Des années plus tard, dans une campagne livrée aux bandes armées, Nour et sa fille Clara se sont associées à Marceau et son fils Léo pour survivre. Et tentent de trouver un havre de paix dans un pays devenu totalement barbare où règne la loi du plus fort.
Si avec les guerres en cours, la montée des fachos et la nomination du nouveau gouvernement vous avez besoin de lire quelque chose de léger et réconfortant, je vous conseille de passer votre chemin. On ne va pas se mentir, le dernier roman d’Hervé Le Corre est plombant. Et vous vous en doutez extrêmement bien écrit.

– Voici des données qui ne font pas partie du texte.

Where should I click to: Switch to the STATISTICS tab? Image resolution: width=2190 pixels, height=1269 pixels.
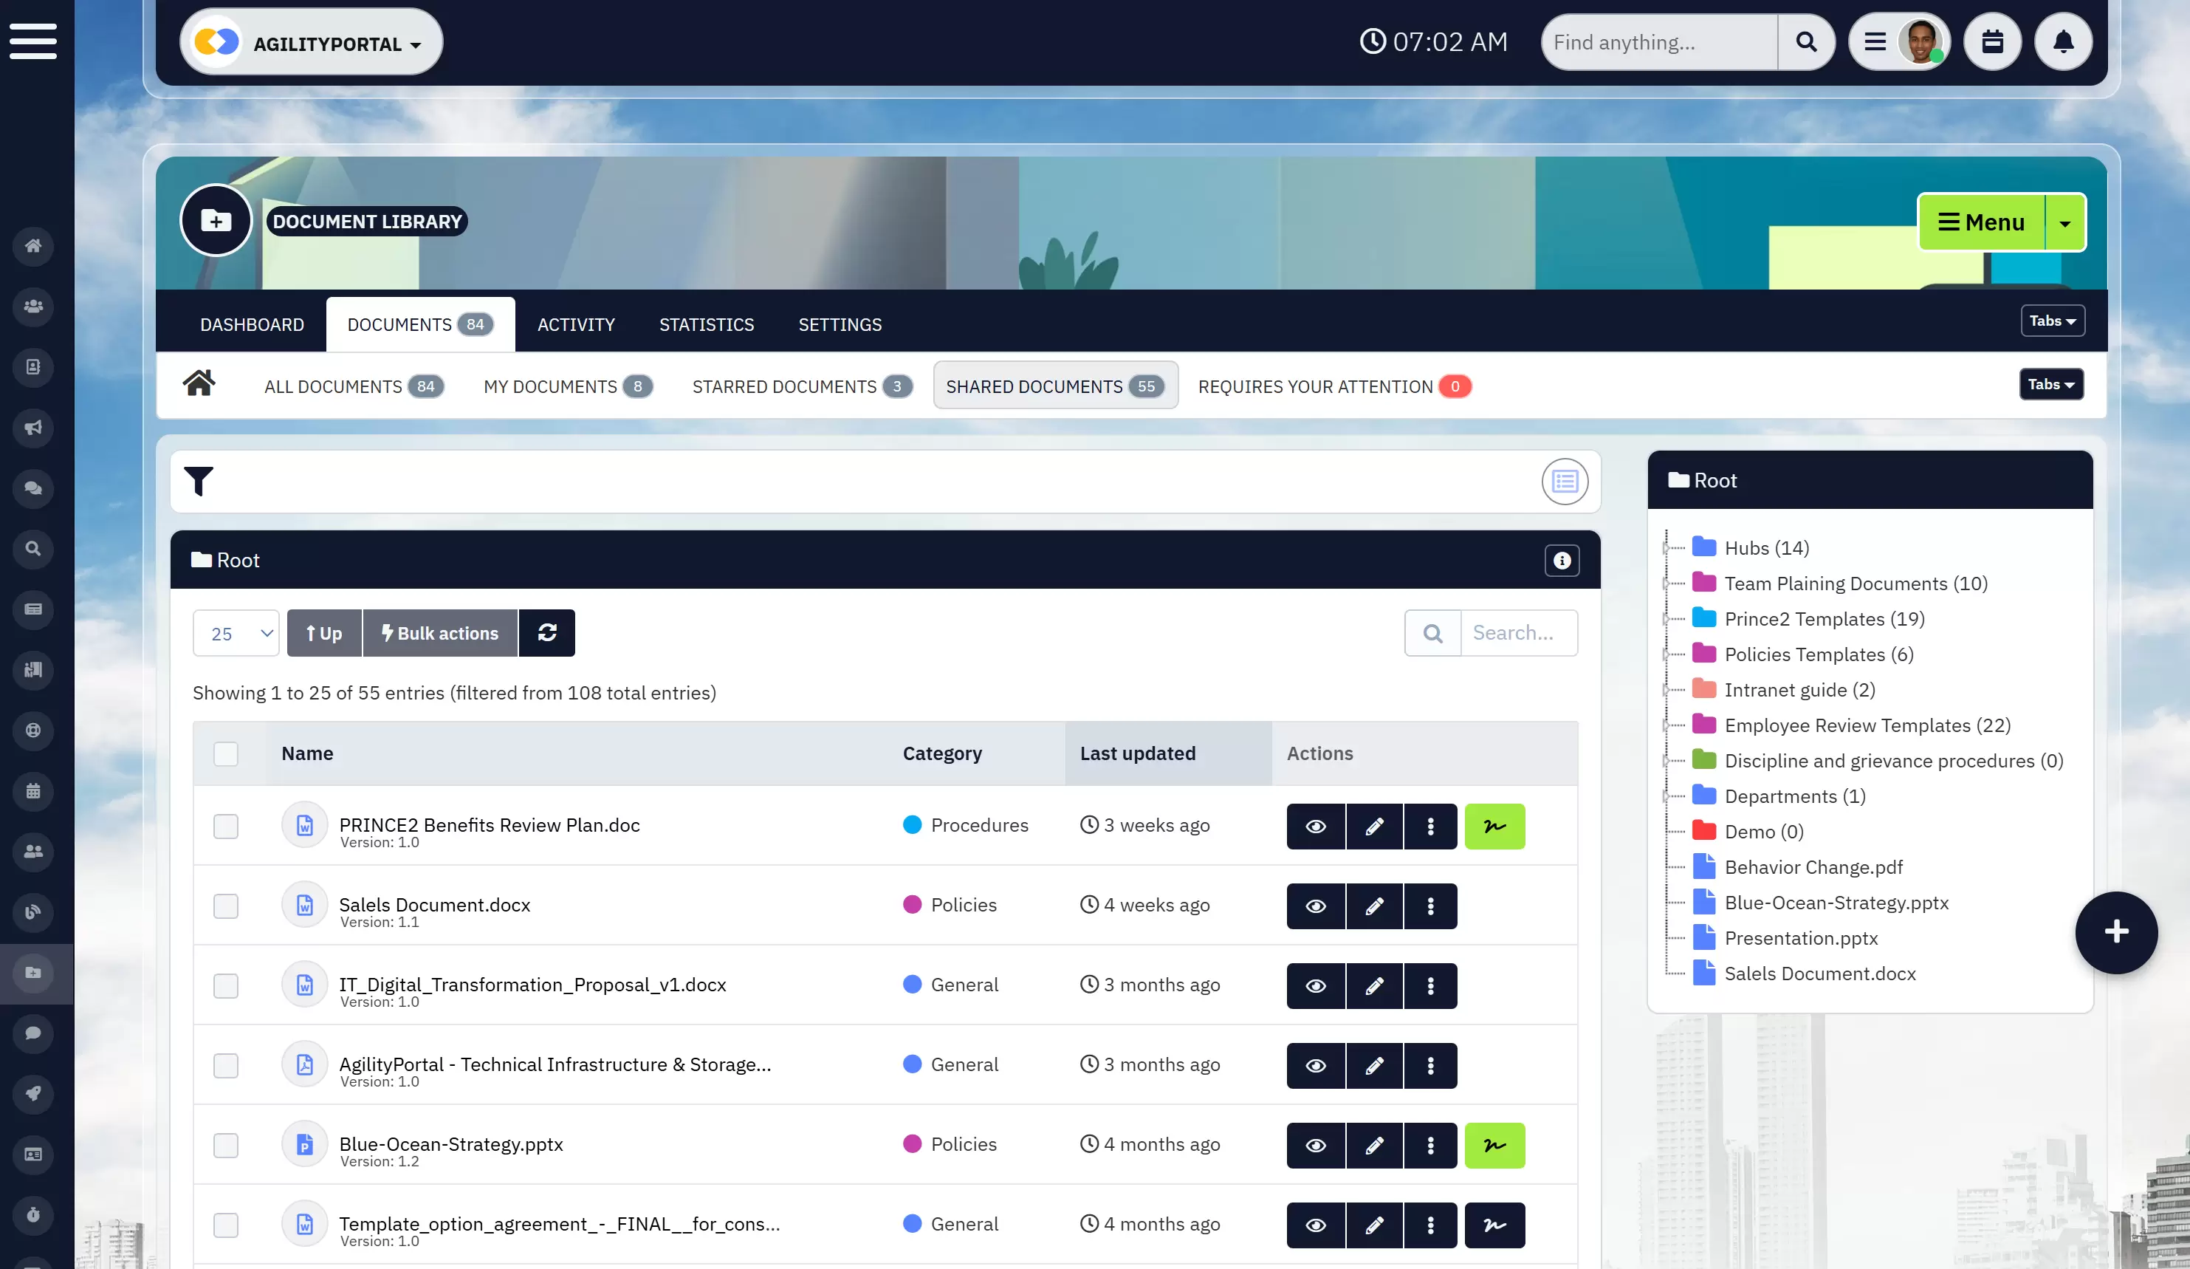[x=707, y=324]

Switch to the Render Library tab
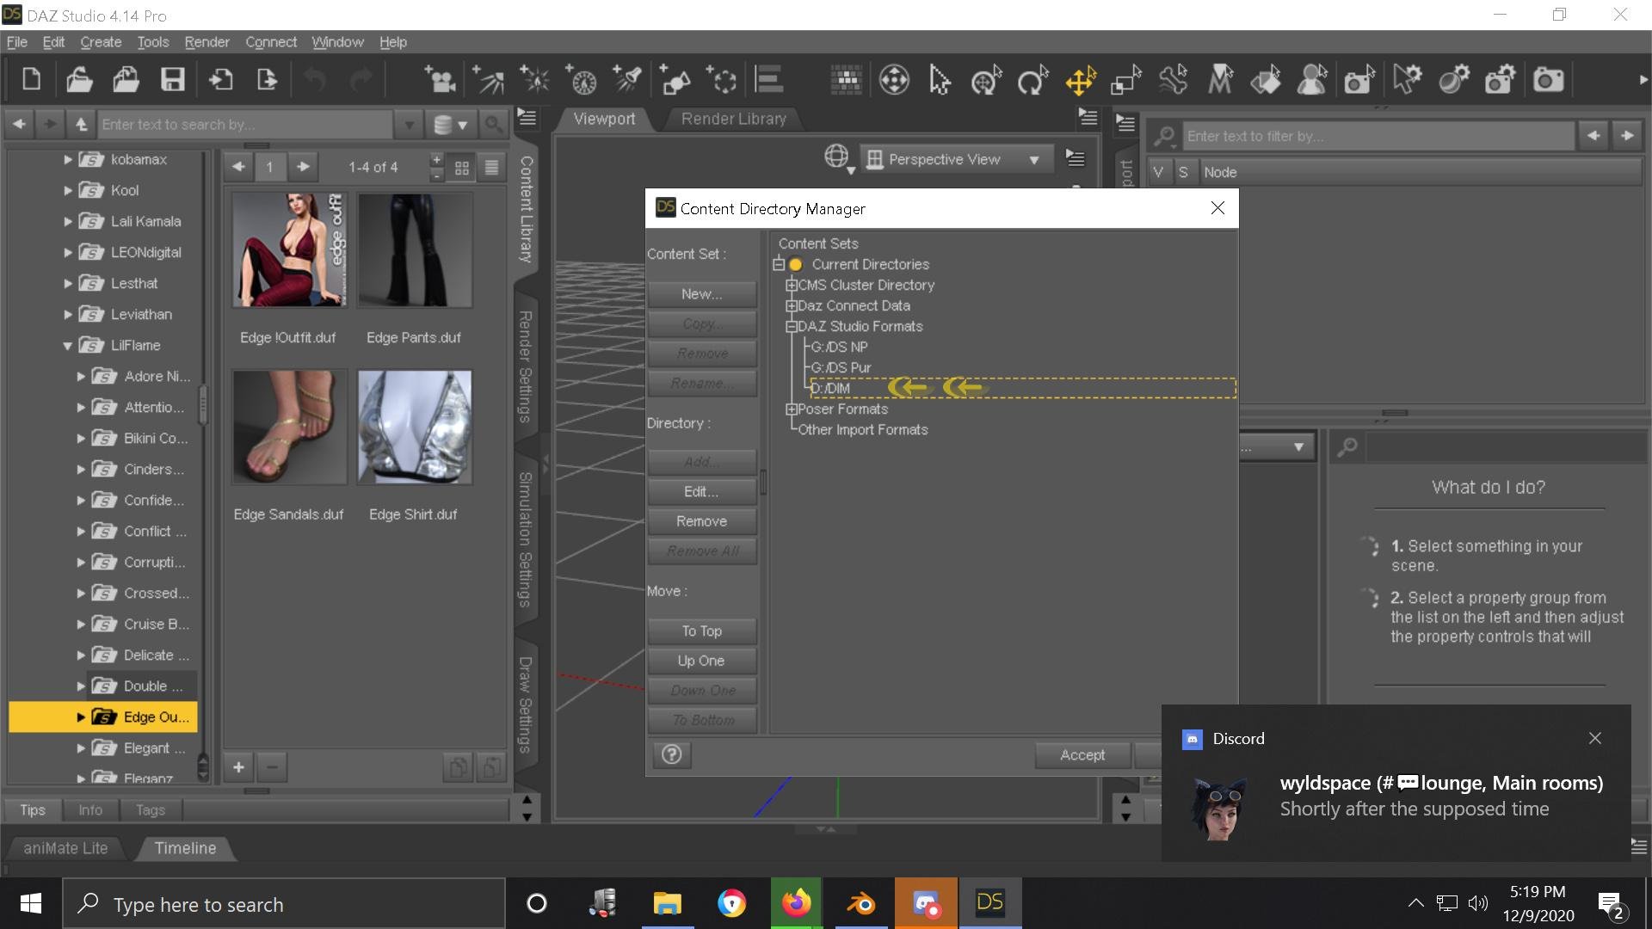(733, 119)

L’anticipation qu’il fait ici est particulièrement pessimiste, même s’il serait très difficile de dire sur quel point elle est exagérée. Il faut sans doute y voir un conte philosophique qui résume ses craintes sur un avenir possible. Craintes qu’il est difficile de ne pas partager. On peut juste espérer que tout, absolument tout, n’aille pas aussi mal. Il en résulte un roman terrifiant, qui fait la part belle à quelques magnifiques portraits de femmes et qui offre, de temps en temps, de très rares et très éphémères percées lumineuses dans les ténèbres qui tombent sur les personnages.
C’est beau et désespérant, à vous de voir si vous êtes d’humeur à vous y plonger.”
Pour saisir l’ampleur du propos, on subit plutôt qu’on agit, au temps de Attal 1 et de Dati n’importe quoi… Vous auriez aimé un monde plus égalitaire qui répondait à vos attentes, détrompez-vous, le monde Bolloréen vous a rattrapé, vous vivez dorénavant sous la coupe médiatique des angoissés du tout et n’importe quoi qui font ramper la vie et le pensée à l’aulne de leur petitesse et de leurs voies détournées pour rester là. Vous entrez de plein pied dans 2024. Ne perdez pas le moral, luttez pour aller au-delà de la survie. Sans cela …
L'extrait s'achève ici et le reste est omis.